[Collected data]
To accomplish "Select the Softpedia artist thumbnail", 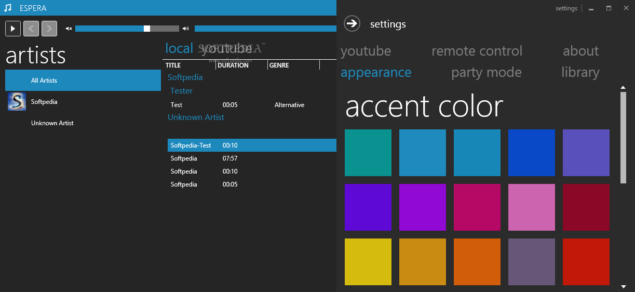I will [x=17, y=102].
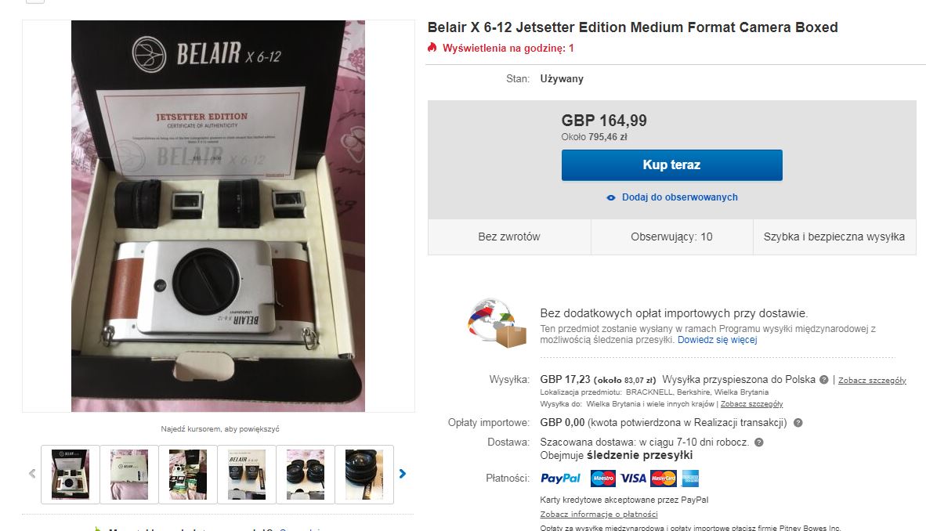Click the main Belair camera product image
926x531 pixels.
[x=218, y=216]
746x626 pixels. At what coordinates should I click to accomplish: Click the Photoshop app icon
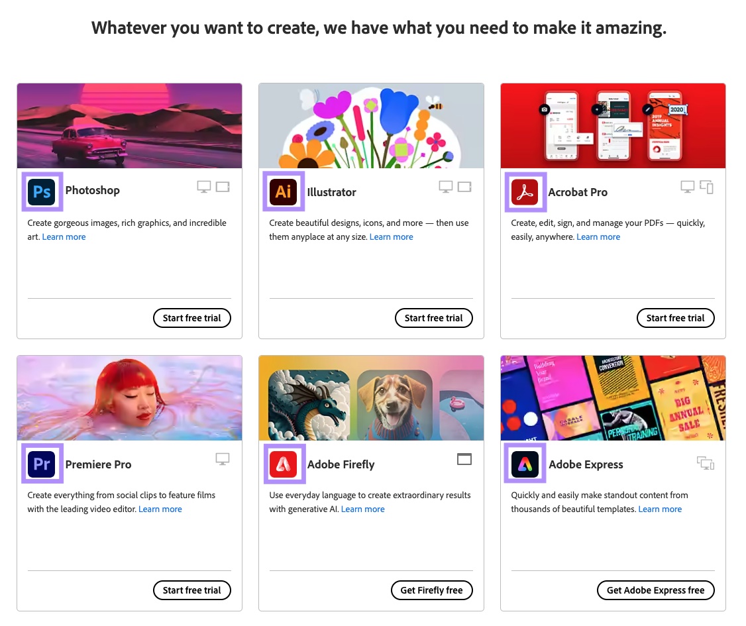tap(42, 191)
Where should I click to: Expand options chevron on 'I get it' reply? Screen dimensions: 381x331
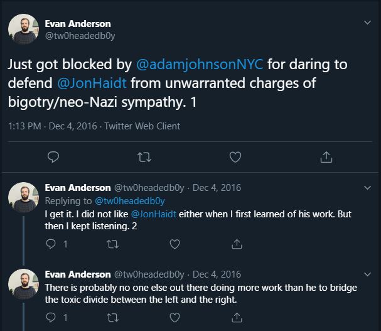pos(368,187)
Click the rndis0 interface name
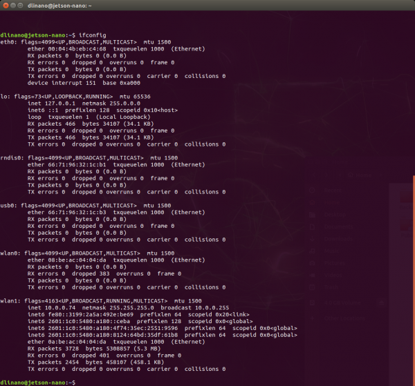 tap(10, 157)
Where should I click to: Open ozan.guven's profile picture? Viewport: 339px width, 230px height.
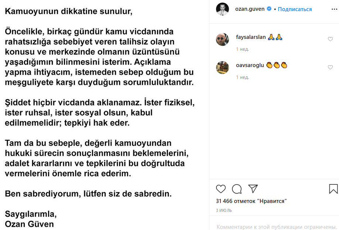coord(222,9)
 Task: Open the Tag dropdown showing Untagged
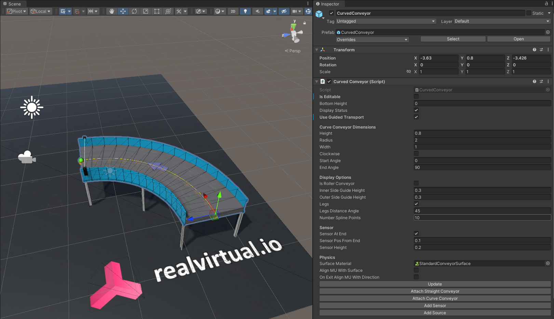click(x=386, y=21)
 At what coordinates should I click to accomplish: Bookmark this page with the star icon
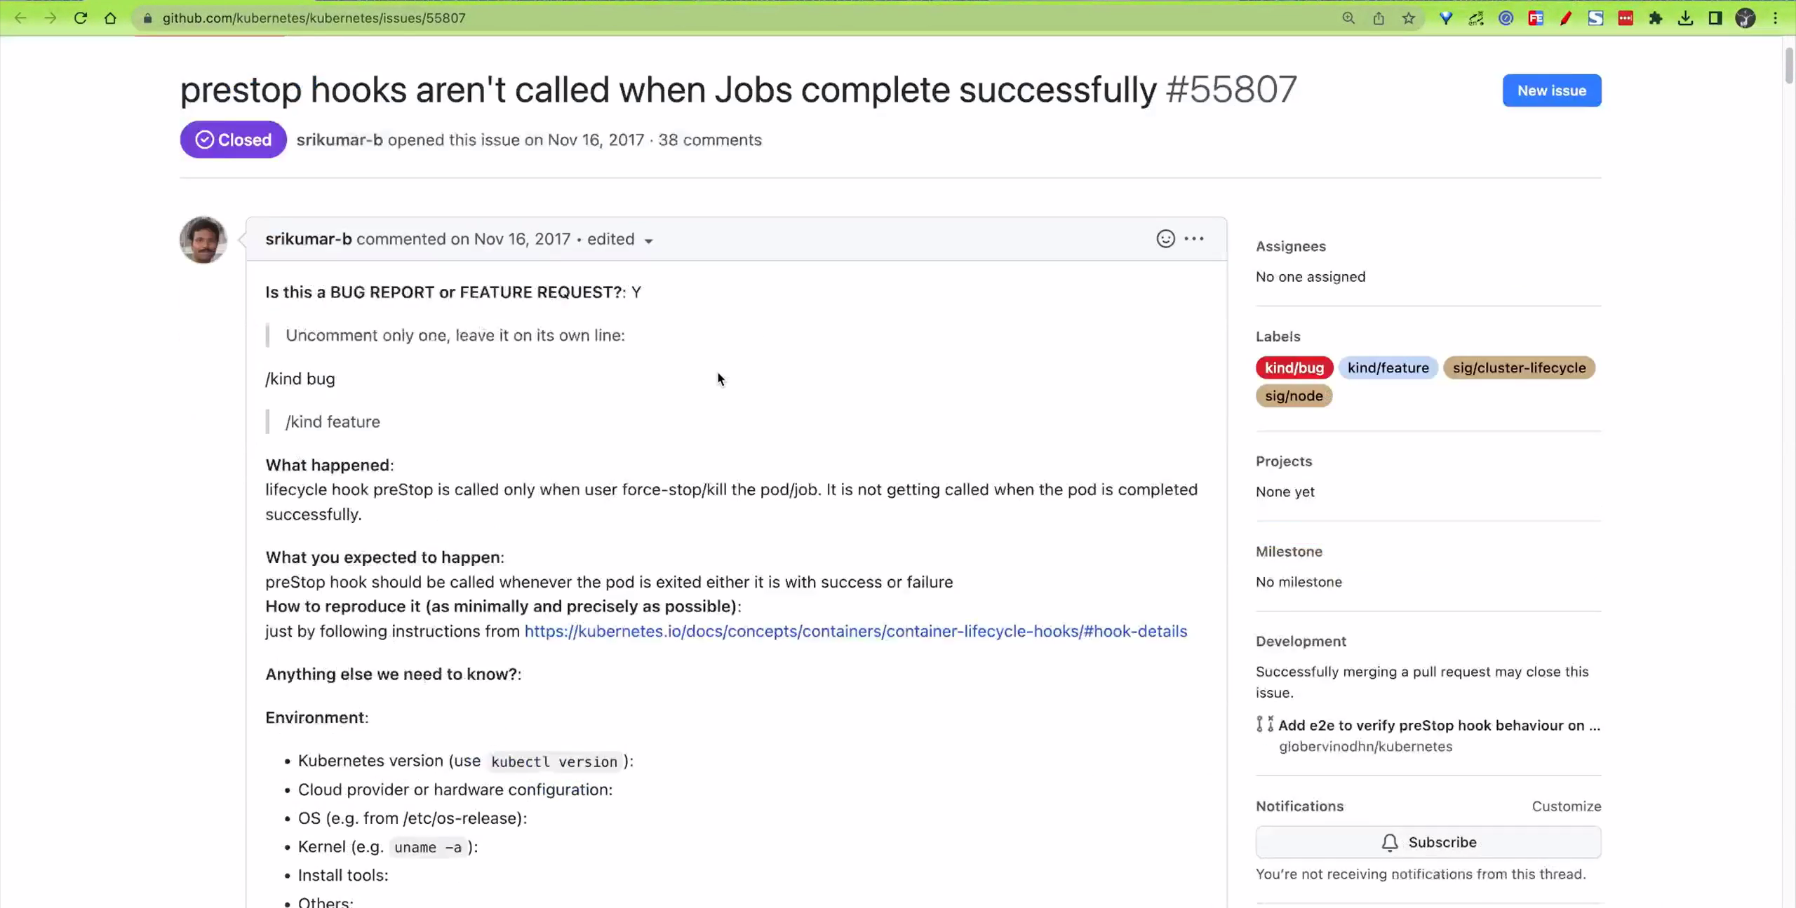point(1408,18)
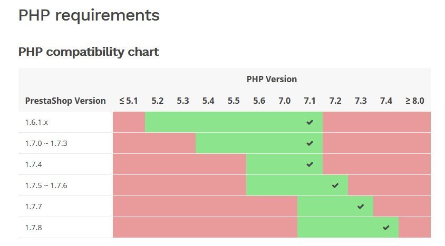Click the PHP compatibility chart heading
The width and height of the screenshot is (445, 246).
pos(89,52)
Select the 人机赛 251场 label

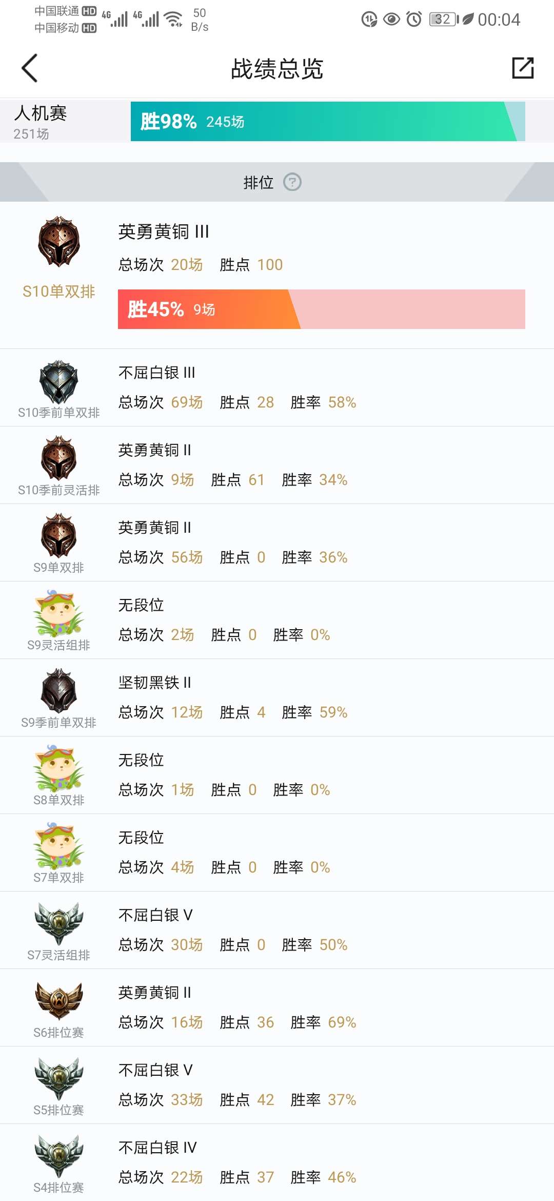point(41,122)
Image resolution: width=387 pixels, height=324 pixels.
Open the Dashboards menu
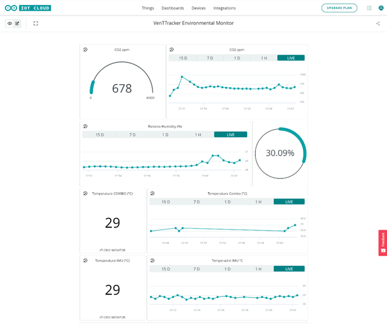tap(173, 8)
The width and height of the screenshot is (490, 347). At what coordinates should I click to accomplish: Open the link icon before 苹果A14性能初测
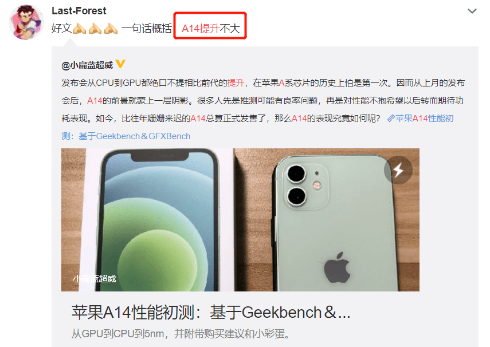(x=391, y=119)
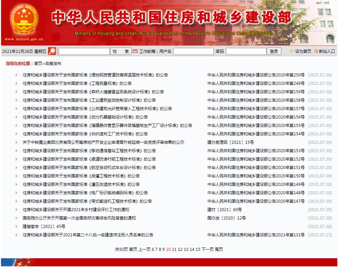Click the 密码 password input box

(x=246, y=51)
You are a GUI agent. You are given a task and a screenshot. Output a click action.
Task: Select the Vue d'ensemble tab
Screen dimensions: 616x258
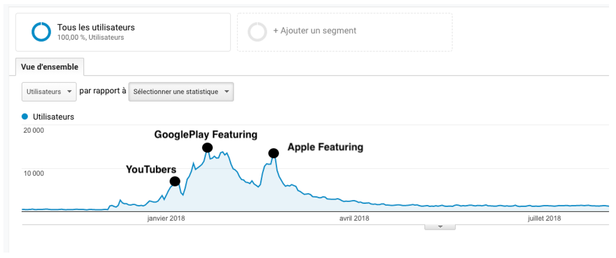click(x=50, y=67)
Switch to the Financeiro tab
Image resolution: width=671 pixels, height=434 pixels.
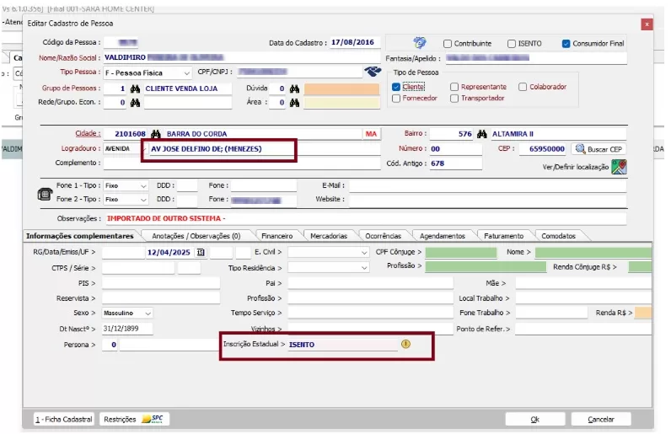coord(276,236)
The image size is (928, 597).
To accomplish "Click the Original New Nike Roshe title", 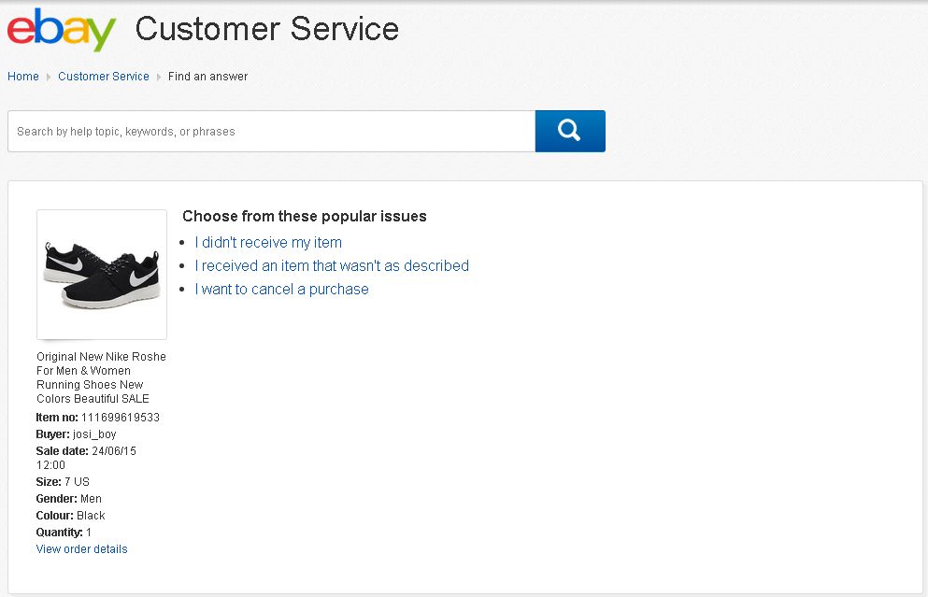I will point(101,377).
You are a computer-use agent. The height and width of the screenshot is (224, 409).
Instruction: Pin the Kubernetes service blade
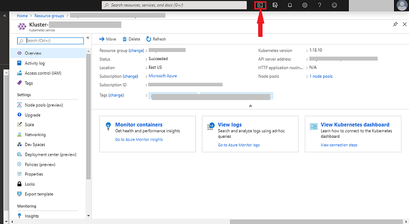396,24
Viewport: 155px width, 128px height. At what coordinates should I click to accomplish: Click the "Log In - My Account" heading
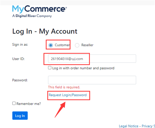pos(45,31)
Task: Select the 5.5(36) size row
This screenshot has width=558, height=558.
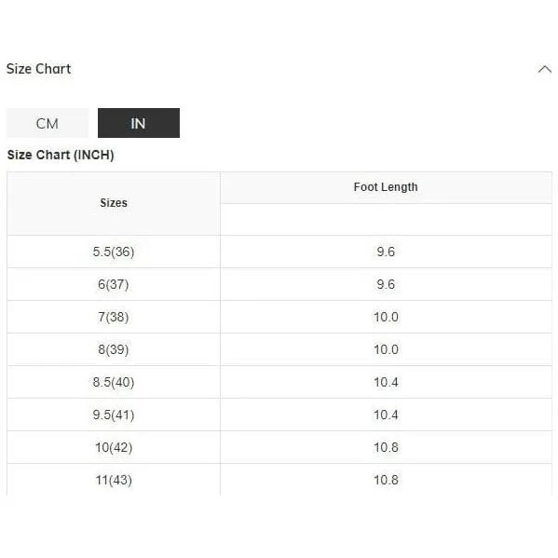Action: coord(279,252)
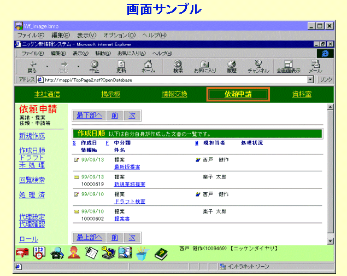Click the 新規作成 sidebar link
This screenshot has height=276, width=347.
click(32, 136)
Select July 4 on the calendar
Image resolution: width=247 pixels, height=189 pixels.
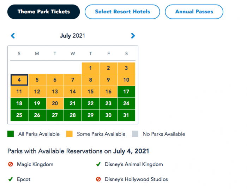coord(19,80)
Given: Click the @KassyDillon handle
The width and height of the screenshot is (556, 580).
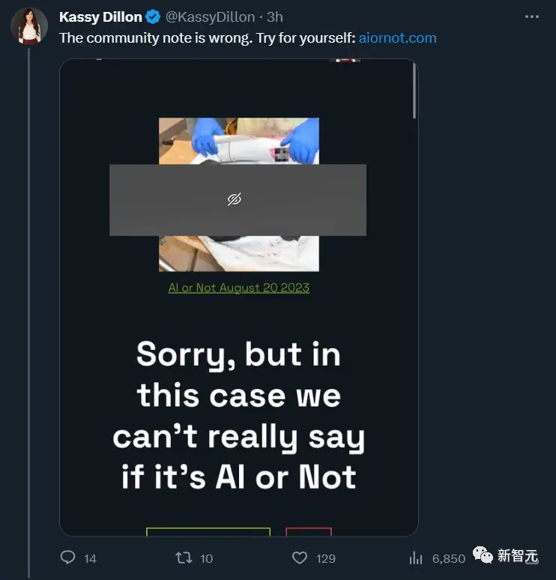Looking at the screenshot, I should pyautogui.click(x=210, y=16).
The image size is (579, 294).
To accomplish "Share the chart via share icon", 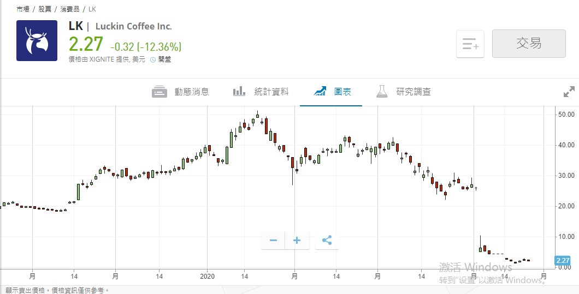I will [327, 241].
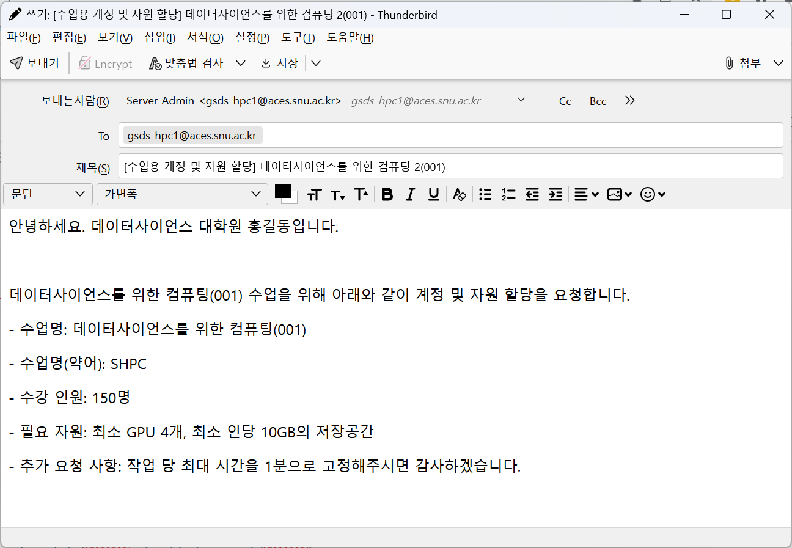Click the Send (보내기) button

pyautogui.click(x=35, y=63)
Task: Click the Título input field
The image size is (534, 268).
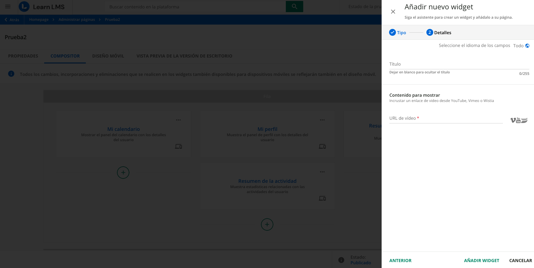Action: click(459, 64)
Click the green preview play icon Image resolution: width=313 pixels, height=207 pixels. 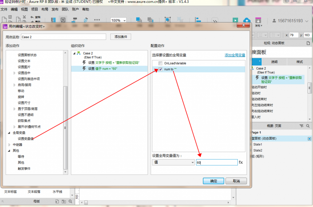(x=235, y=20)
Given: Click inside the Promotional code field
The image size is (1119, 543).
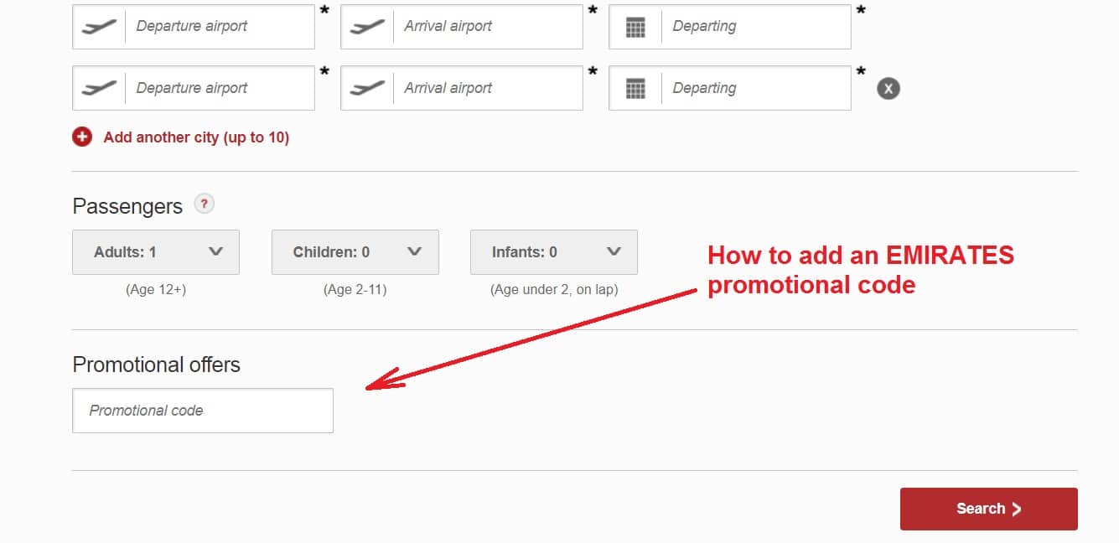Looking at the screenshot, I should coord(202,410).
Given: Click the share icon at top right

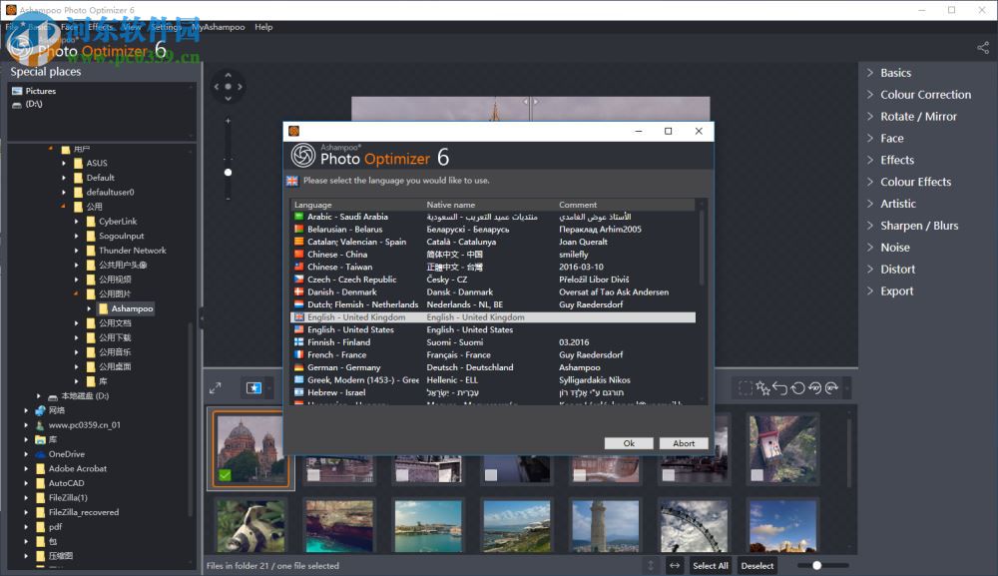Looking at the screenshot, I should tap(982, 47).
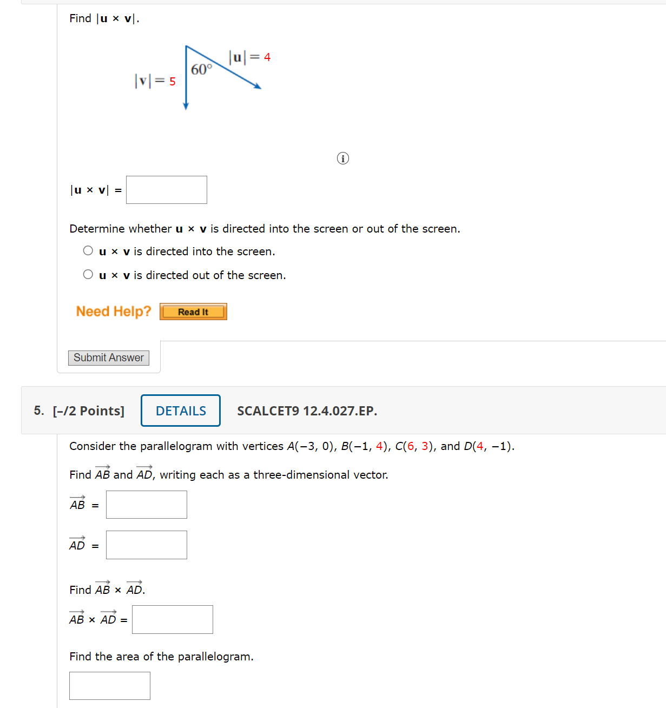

PROBLEM. The stretch to restate runs from the line above containing "Select July 4 on the calendar" through the line containing "The image size is (579, 294).". Copy it word for word, ends included, without pictures.

YOUR RESPONSE.
Select July 4 on the calendar
Image resolution: width=247 pixels, height=189 pixels.
coord(19,80)
Given: Click the @KassyDillon handle
The width and height of the screenshot is (556, 580).
Looking at the screenshot, I should pyautogui.click(x=210, y=16).
The image size is (579, 294).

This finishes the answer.